• Data supplied

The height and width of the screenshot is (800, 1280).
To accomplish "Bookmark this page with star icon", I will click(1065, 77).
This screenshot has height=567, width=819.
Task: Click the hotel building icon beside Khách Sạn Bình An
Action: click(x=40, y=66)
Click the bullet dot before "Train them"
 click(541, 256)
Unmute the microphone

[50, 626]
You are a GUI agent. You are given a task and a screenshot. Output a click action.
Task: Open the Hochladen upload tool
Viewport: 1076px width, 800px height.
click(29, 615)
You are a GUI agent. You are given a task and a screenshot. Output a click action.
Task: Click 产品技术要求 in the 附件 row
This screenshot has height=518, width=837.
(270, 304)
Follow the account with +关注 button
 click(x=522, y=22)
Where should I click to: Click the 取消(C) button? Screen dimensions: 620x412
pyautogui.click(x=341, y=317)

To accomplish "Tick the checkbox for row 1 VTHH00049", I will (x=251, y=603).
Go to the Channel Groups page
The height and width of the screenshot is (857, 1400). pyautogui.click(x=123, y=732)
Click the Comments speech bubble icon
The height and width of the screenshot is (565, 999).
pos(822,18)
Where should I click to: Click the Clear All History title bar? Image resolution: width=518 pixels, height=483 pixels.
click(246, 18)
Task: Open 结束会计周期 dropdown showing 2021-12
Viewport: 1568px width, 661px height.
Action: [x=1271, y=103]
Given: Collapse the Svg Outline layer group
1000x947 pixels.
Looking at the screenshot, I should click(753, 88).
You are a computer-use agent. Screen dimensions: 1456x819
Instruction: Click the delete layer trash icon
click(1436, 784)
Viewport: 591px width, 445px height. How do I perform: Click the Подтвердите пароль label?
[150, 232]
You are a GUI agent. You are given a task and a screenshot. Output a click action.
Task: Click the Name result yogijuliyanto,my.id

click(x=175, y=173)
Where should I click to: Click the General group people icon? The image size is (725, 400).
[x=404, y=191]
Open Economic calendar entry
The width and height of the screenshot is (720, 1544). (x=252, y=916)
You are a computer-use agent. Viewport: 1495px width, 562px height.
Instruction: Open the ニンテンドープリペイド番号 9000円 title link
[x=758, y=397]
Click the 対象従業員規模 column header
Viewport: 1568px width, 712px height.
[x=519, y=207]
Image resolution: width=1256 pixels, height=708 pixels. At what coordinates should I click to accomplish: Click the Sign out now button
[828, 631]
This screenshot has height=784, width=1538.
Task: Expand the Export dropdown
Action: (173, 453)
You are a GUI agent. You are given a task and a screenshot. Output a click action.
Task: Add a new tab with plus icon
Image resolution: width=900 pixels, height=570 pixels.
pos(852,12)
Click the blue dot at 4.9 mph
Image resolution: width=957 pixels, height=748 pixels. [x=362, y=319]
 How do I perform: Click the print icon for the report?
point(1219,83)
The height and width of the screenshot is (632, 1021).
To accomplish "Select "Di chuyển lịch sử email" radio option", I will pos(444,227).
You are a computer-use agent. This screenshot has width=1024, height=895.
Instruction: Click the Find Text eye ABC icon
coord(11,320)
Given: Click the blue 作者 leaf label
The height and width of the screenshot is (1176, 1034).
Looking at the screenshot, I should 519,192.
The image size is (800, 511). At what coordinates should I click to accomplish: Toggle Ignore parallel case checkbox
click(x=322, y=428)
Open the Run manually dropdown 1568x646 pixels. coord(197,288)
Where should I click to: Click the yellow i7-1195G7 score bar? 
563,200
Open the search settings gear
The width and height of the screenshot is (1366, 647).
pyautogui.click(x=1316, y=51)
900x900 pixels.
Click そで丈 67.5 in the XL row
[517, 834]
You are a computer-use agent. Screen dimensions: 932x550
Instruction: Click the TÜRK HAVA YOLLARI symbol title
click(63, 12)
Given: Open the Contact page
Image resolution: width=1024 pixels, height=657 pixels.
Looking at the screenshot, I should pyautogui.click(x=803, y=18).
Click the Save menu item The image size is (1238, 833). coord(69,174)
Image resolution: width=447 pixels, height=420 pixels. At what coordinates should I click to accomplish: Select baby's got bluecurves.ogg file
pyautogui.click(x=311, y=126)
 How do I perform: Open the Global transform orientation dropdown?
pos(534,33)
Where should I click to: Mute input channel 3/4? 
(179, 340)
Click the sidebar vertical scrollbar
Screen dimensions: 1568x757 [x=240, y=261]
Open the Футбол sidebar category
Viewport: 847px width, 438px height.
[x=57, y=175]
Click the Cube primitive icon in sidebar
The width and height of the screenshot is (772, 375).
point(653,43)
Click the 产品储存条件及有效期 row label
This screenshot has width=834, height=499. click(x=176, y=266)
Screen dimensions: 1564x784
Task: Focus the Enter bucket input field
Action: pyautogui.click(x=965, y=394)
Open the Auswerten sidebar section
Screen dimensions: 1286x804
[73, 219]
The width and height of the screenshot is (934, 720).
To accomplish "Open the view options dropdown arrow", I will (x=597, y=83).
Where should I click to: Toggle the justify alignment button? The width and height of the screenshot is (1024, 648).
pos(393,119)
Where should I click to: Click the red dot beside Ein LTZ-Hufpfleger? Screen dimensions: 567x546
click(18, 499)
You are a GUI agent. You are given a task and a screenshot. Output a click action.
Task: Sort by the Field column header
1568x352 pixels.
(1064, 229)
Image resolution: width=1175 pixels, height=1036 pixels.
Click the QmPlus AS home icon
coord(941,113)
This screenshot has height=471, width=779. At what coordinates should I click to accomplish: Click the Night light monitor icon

• Given problem
Copy out verbatim the lines of the rows above, beginning with the line that contains "Given: Open the Contact page" and continuing through the line that contains "pos(534,33)", with both of those lines included.

• Full output
Given: Open the Contact page
Image resolution: width=1024 pixels, height=657 pixels.
Looking at the screenshot, I should pyautogui.click(x=803, y=18).
Click the Save menu item The image size is (1238, 833). coord(69,174)
Image resolution: width=447 pixels, height=420 pixels. At what coordinates should I click to accomplish: Select baby's got bluecurves.ogg file
pyautogui.click(x=311, y=126)
 How do I perform: Open the Global transform orientation dropdown?
pos(534,33)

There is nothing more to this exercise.